A structured set of objections, weighed in public.

Desk editor's note, referee report, simulated authors' rebuttal, and a circularity audit. Tearing a paper down is the easy half of reading it; the pith above is the substance, this is the friction.

Desk Editor's Note private letter to a colleague

CXRMate-2 delivers measurable metric gains and a real radiologist preference study, but the clinical acceptability conclusion rests on a small evaluation that treats non-significance as parity without proper checks.

read the letter

The paper's core advance is making reinforcement learning practical for chest X-ray report generation by using structured multimodal temporal embeddings plus high-resolution compression to condition an LLM decoder. This lets them run GRPO with a custom reward aimed at semantic alignment. On MIMIC-CXR they report clear lifts over MedGemma 1.5: 11.2% on GREEN and 24.4% on RadGraph-XL, plus similar patterns on the other two datasets. That part is straightforward engineering progress and worth noting for anyone tracking these models. They also run a blinded study with three consultant radiologists on 120 MIMIC-CXR cases, which is more than most papers in this area bother with. Generated reports came out acceptable in 45% of ratings and were liked for readability, while radiologist reports won on recall. That gives a concrete data point instead of just automated scores. The architecture choices and the GRPO application look like genuine extensions rather than minor tweaks. The evaluation design itself is a step in the right direction for the field. The main weakness is the interpretation of the preference results. They state no statistically significant difference on seven of eight findings and treat that as evidence the model is approaching clinical level. With only 120 studies and three readers, the study is underpowered for that claim. Non-significance can easily come from low sensitivity rather than true equivalence, and they do not appear to have reported power analysis, confidence intervals on the proportions, or equivalence testing. The abstract also notes that radiologist preference was driven by higher recall, which suggests the gap on subtle findings is still material. The reward function details are thin in the available text, so it is hard to judge how much the GRPO step actually captures clinical priorities versus fitting the training distribution. This work is for groups already building or evaluating radiology report models who need to see concrete RL results and human feedback numbers. It is not a breakthrough but it has enough new pieces and evaluation effort to justify sending it to referees rather than desk rejecting. A revised version that adds proper statistical checks on the preference data and more reward transparency would be a useful addition to the literature.

Referee Report

2 major / 2 minor

Summary. The manuscript presents CXRMate-2, a chest X-ray radiology report generation model that uses structured multimodal temporal embeddings and high-resolution visual feature compression to enable tractable reinforcement learning via group relative policy optimization (GRPO) with a custom reward function for improved semantic alignment. It reports statistically significant gains on automated metrics including 11.2% in GREEN and 24.4% in RadGraph-XL on MIMIC-CXR relative to MedGemma 1.5 (4B), with similar results on CheXpert Plus and ReXgradient. A blinded randomized qualitative evaluation by three consultant radiologists on 120 MIMIC-CXR studies finds generated reports acceptable (preferred or equal) in 45% of ratings, with no statistically significant preference differences versus radiologist reports for seven of eight findings; radiologist reports are preferred for recall while generated reports score higher on readability. The work concludes that improving recall of subtle findings is the main remaining barrier to non-inferiority.

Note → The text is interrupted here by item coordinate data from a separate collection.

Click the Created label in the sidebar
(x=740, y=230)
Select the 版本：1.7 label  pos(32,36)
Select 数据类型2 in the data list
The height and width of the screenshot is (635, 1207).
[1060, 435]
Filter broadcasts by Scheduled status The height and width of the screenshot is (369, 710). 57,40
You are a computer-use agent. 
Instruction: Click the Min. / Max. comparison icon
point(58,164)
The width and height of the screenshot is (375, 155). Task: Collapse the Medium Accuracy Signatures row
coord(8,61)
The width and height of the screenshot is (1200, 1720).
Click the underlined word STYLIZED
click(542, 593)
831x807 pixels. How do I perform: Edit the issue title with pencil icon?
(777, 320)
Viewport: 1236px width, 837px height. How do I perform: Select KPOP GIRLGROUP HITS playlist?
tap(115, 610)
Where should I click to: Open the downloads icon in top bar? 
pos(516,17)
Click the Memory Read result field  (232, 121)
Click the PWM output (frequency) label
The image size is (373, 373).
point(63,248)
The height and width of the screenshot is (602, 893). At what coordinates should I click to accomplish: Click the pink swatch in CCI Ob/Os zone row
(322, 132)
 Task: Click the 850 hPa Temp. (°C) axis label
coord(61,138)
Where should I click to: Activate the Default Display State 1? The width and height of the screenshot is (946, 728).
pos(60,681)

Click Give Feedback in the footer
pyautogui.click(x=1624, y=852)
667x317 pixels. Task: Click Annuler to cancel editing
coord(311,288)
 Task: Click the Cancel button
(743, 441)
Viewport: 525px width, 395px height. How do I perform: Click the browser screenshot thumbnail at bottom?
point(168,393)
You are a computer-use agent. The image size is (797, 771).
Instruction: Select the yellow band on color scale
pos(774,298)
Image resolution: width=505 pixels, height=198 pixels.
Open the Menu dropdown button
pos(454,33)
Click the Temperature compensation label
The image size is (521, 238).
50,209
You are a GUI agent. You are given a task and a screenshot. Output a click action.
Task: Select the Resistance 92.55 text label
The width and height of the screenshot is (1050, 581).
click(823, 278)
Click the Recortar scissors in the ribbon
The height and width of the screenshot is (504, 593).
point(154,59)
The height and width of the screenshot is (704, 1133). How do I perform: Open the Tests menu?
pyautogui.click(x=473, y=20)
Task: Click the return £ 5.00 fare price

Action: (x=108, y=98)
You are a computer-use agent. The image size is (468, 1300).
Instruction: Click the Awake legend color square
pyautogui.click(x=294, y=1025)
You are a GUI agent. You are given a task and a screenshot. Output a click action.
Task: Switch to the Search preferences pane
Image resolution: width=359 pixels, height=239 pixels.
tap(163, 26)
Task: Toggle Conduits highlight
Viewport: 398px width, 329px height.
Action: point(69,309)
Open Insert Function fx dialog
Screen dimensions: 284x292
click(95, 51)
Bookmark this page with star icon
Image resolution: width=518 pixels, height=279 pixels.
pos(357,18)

Significance. If the results hold, the paper is significant for directly linking metric improvements to a blinded radiologist preference study that quantifies clinical acceptability and isolates recall as the primary gap. The technical contributions around temporal embeddings and tractable GRPO provide a concrete mechanism for aligning generated reports with radiologist style, and the identification of readability advantages offers a practical insight for assistive deployment. These elements, combined with multi-dataset evaluation, strengthen the case for progressing CXR report generation toward prospective clinical testing.

major comments (2)

[Qualitative evaluation (blinded retrospective study on 120 MIMIC-CXR cases)] The interpretation of no statistically significant difference in preference rates for seven of the eight findings as supporting clinical acceptability (45% acceptable rate) is load-bearing for the central claim yet rests on a sample of 120 studies rated by three radiologists without reported power analysis, equivalence testing (e.g., TOST), or confidence intervals on the preference proportions. Non-significance may reflect insufficient sensitivity rather than true parity, especially given the abstract's note that radiologist preference is driven by higher recall of subtle findings.
[Methods (GRPO and reward function)] The reward function design for GRPO, including its precise formulation, how it avoids embedding data-driven fitting or post-hoc tuning, and its relation to the automated metrics, is insufficiently detailed. This is critical because the semantic alignment improvements and the 45% acceptability claim depend on this component; without explicit equations or ablation on reward components, reproducibility and assessment of selection effects in the 120-study subset are compromised.

minor comments (2)

[Experimental setup] Clarify the exact data splits used for training, validation, and the 120-study qualitative subset, including any exclusion criteria or selection effects that might affect generalizability to broader clinical practice.
[Abstract and results] The abstract states gains relative to MedGemma 1.5 (4B); providing parameter counts and architectural details for all baselines in a table would improve context for the reported metric improvements.

Simulated Author's Rebuttal

2 responses · 0 unresolved

We thank the referee for their constructive and detailed feedback. We address each major comment below with point-by-point responses and indicate the revisions planned for the next manuscript version.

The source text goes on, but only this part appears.